The about three-hour downpour affected major ancillary roads and highways including the Kasoa-Mallam highway, Odorkor-Kaneshie, Asylum Down and Adabraka roads around the Kwame Nkrumah Circle and the Tetteh Quarshie roundabout.
Aside rendering many roads inaccessible, the floods caused massive vehicular traffic as motorists competed for available safer routes to connect to their destinations.
Many cars unable to drive through the raging waters were found stuck as occupants fled to safer grounds when the Ghanaian Times took a drive through town to assess the situation.
Some daring drivers were also seen making long detours to link to adjoining roads as the runoff water spilled into nearby shops and houses along the highways forcing owners to scoop the volumes of water to avert damages.
Pedestrians were not spared their share of the misfortune as they meandered their way through the waters to safety, sometimes, with the help of some Good Samaritans for a token.
Meanwhile 24-hour forecast released by the Ghana Meteorological Agency (GMet) by midday yesterday said rains was expected to drift to the Western part of the country.
“The current cloudiness with thunderstorms and rain mostly over the south-eastern portions of Ghana will drift westward and affect the western parts of the coastal and middle sectors this afternoon.

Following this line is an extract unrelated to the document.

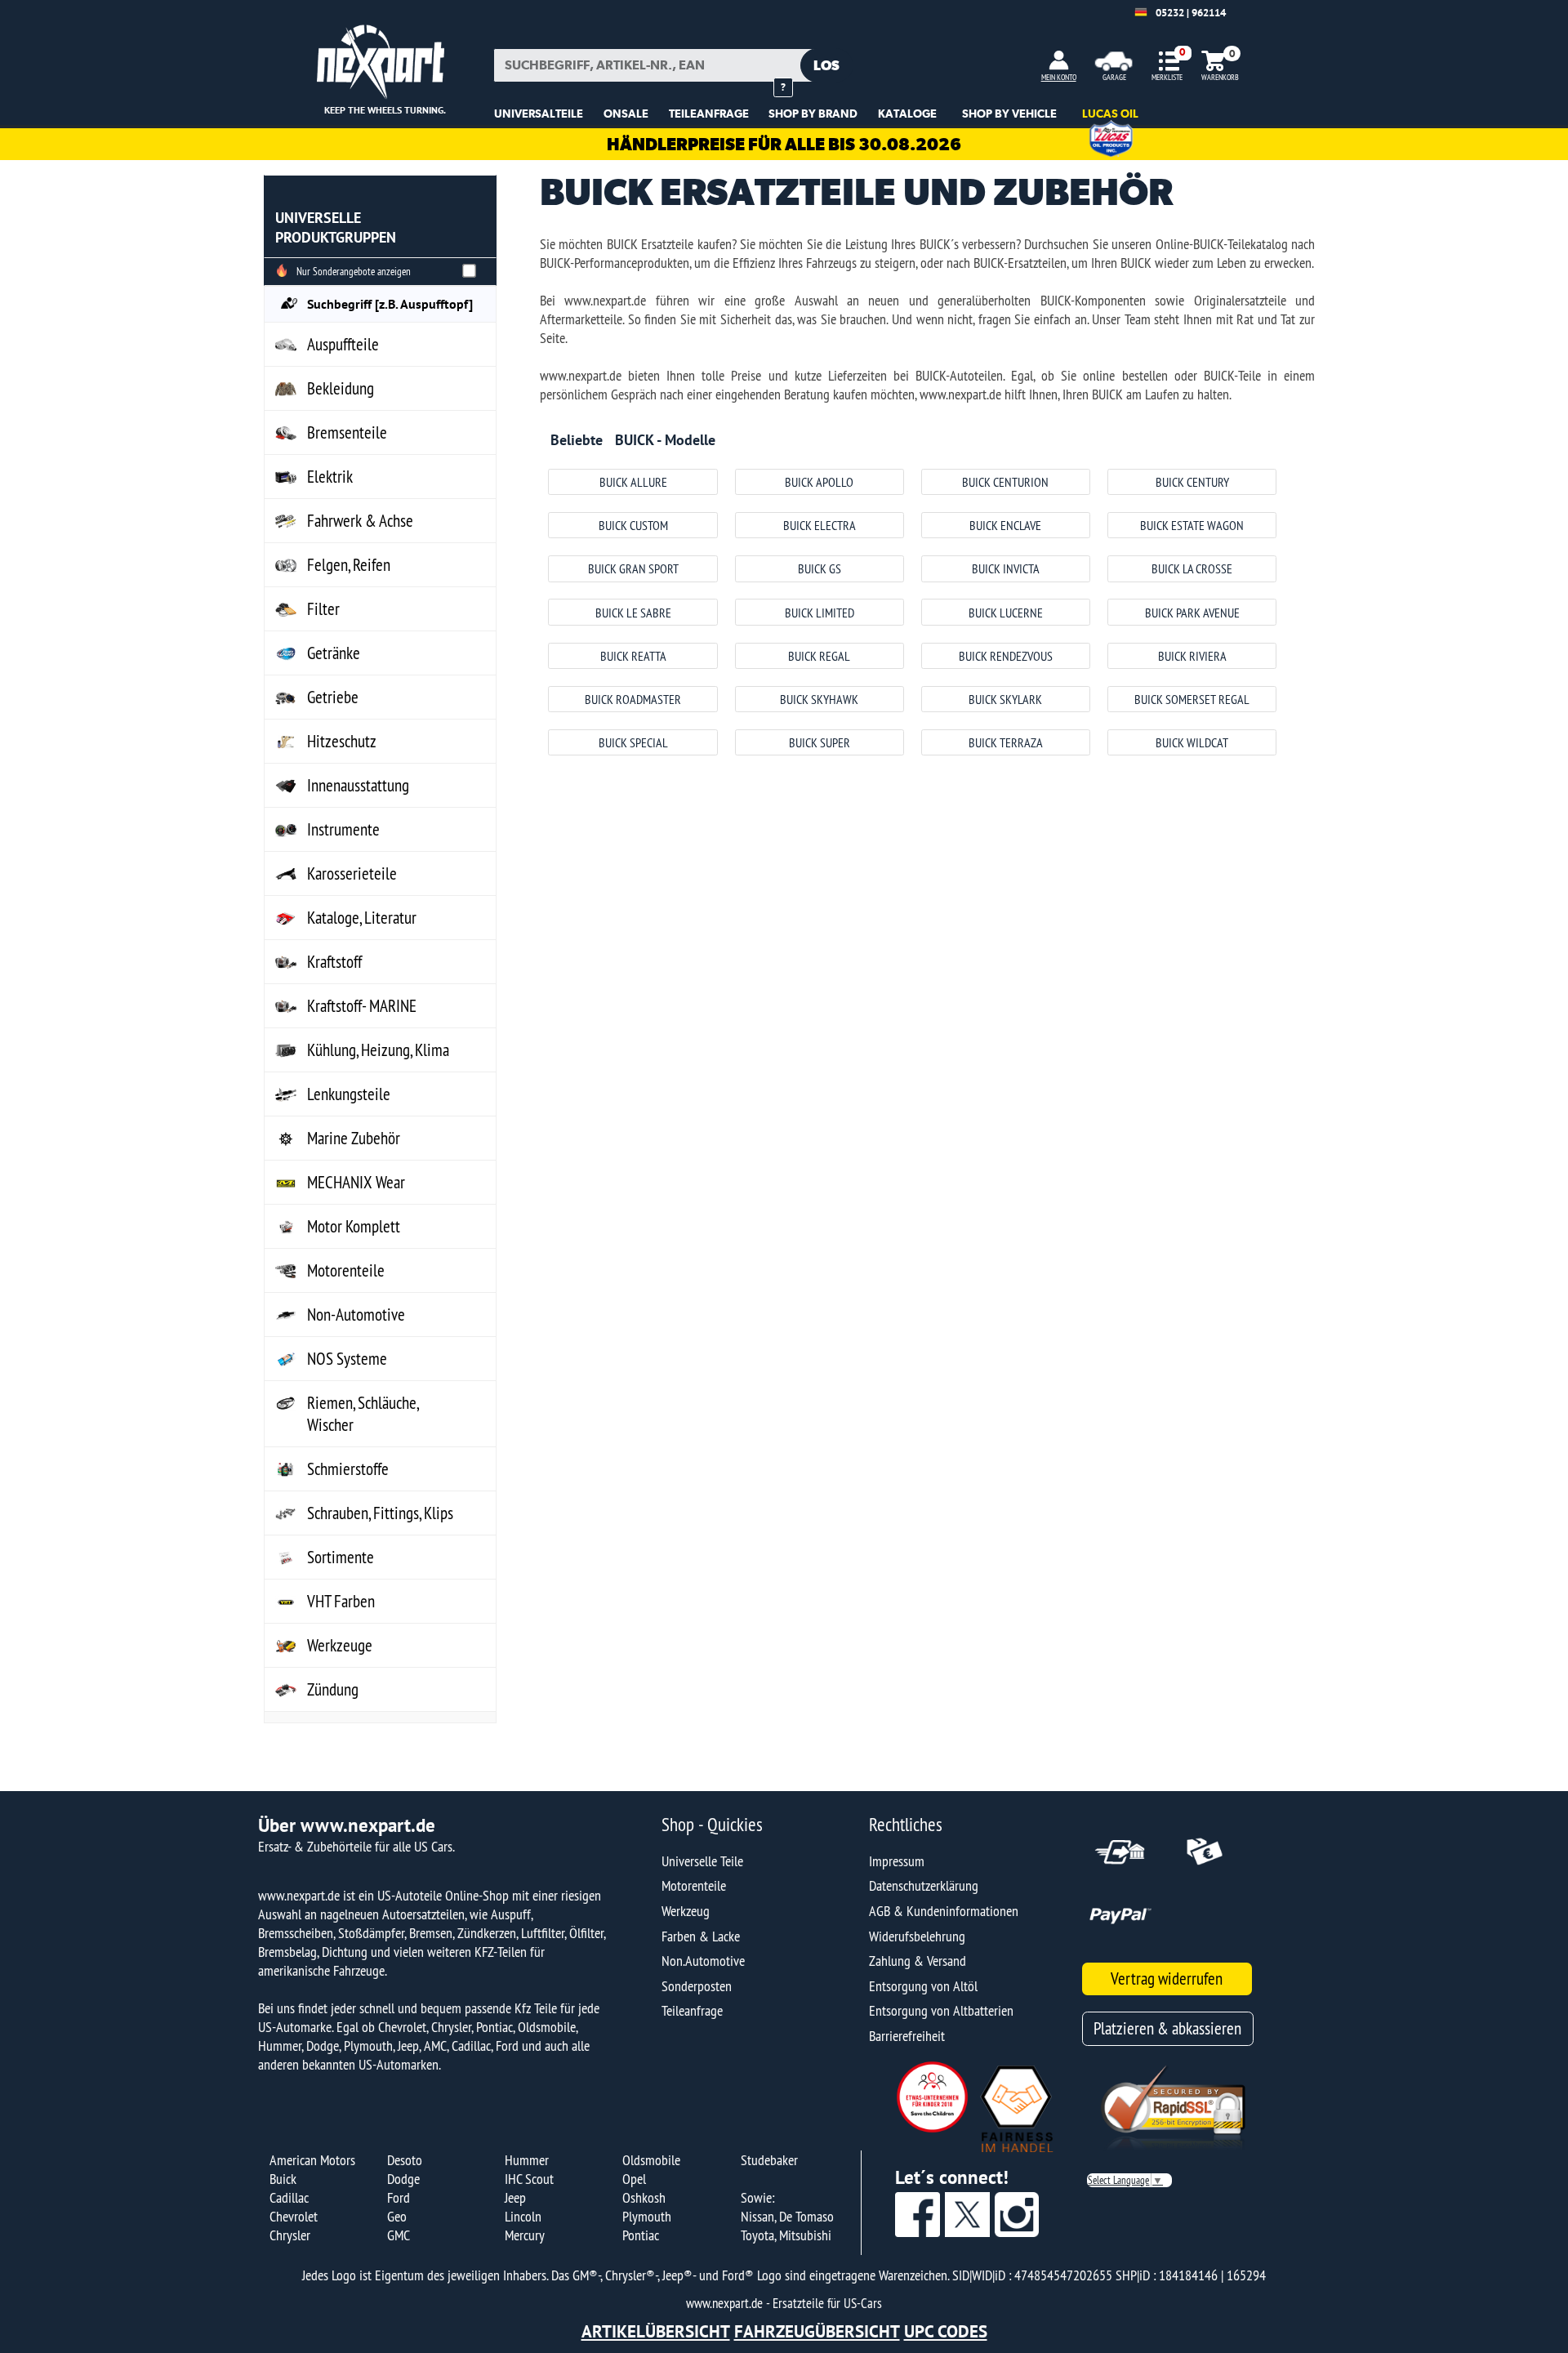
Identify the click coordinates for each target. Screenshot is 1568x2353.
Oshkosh (644, 2197)
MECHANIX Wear (356, 1182)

The northern sector will continue to experience sunny conditions with periodic clouds,” it added.
It would be recalled that GMet had predicted more rains across the country up to the end of November this year as Ghana is in a minor rainy season.
The agency explained that the volumes of rain being experienced across the country in recent times may appear to be abnormal however it is not out of place, compared to what is usually recorded in the major rainy season.
It has thus cautioned the public to be mindful of daily forecasts issued by the agency before stepping out to avoid any inconvenience.